Stored items:
/---

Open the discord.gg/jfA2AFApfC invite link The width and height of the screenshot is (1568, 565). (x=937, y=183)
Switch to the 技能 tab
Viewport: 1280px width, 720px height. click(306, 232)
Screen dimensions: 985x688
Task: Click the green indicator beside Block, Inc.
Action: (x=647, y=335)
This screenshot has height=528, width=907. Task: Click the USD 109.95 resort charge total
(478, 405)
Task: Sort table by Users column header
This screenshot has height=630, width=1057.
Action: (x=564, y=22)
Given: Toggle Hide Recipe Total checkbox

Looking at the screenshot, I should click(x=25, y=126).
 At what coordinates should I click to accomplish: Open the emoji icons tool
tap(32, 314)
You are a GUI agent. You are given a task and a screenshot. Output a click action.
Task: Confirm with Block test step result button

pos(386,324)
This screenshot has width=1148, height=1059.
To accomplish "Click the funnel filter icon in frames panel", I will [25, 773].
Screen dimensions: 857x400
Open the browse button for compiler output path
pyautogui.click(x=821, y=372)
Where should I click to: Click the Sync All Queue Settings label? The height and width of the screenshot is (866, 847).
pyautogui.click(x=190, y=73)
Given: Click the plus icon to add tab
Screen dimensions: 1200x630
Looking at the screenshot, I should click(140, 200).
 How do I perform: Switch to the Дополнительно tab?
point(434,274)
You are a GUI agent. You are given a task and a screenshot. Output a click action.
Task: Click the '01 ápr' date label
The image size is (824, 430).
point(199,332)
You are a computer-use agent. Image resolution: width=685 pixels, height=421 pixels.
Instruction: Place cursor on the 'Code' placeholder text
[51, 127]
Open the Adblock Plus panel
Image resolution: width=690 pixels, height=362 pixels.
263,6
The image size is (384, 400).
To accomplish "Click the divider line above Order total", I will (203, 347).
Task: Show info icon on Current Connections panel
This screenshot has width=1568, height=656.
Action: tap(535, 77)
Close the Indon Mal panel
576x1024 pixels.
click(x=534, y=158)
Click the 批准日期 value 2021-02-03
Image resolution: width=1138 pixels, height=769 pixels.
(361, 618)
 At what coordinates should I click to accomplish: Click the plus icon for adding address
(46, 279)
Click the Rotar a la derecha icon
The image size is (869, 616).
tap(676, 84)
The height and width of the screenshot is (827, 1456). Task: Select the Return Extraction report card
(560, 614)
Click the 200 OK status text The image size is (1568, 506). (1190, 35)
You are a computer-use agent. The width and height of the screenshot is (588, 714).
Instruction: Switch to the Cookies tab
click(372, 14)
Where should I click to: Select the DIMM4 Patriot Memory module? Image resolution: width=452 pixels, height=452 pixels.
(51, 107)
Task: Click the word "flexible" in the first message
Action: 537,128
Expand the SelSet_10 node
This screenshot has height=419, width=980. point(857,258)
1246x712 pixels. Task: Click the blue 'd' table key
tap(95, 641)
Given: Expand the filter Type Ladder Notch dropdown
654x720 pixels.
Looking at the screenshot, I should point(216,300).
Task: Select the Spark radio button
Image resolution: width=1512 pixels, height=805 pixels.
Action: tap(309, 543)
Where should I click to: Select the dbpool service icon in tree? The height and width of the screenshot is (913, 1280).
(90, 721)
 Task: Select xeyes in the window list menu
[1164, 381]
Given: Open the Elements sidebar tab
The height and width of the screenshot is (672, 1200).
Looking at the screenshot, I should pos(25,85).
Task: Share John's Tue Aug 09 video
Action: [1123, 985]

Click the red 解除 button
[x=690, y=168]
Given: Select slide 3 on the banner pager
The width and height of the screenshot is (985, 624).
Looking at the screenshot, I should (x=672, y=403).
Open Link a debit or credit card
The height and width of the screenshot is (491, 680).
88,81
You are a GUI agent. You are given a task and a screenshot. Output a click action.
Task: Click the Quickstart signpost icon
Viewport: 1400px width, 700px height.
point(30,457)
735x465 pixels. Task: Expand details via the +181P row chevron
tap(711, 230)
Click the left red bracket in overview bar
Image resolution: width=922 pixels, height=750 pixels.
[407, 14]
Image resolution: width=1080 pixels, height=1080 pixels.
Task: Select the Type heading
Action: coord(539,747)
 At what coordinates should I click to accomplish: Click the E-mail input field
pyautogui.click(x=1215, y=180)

\---

▶ **PROBLEM TO WORK ON**
Exactly the lines from the start of the entries through the one bearing "Task: Sort table by Users column header" are to be output, with both ends included.

▶ **WRITTEN ANSWER**
Open the discord.gg/jfA2AFApfC invite link The width and height of the screenshot is (1568, 565). (x=937, y=183)
Switch to the 技能 tab
Viewport: 1280px width, 720px height. click(306, 232)
Screen dimensions: 985x688
Task: Click the green indicator beside Block, Inc.
Action: (x=647, y=335)
This screenshot has height=528, width=907. Task: Click the USD 109.95 resort charge total
(478, 405)
Task: Sort table by Users column header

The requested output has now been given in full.